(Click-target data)
━━━
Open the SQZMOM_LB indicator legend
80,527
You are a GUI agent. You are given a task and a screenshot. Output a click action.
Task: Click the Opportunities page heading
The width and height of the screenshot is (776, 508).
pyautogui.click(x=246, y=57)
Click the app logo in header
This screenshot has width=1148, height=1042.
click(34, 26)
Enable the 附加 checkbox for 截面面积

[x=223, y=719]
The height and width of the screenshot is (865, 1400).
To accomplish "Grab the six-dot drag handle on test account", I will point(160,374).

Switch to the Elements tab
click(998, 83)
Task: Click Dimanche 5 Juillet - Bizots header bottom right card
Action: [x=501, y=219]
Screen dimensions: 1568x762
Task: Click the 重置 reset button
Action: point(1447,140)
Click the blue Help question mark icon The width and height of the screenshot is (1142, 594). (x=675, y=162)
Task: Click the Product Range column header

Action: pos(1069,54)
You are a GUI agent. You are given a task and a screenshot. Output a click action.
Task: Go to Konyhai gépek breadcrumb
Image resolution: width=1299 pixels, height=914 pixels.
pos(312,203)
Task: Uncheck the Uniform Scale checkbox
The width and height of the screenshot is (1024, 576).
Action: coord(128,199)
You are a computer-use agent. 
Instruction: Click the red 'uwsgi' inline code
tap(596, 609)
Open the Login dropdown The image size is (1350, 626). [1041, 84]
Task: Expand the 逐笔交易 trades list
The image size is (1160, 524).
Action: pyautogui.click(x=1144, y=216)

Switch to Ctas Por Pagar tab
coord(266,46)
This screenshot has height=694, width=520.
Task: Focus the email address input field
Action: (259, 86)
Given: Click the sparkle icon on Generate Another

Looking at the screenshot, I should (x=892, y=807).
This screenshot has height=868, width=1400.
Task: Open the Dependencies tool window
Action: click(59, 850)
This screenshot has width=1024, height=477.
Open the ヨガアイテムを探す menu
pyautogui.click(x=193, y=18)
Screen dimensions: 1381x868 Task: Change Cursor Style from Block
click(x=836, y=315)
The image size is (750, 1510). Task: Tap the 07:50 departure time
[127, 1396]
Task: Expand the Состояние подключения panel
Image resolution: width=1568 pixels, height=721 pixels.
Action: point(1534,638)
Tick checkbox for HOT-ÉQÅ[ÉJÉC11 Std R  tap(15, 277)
━━━
Written problem ▸ Retype the lines from the line with "The height and" up to and including the line with "Action: point(1447,140)", keeping them identical to the entries.

Exercise solution ▸
The height and width of the screenshot is (865, 1400).
To accomplish "Grab the six-dot drag handle on test account", I will point(160,374).

Switch to the Elements tab
click(998, 83)
Task: Click Dimanche 5 Juillet - Bizots header bottom right card
Action: [x=501, y=219]
Screen dimensions: 1568x762
Task: Click the 重置 reset button
Action: point(1447,140)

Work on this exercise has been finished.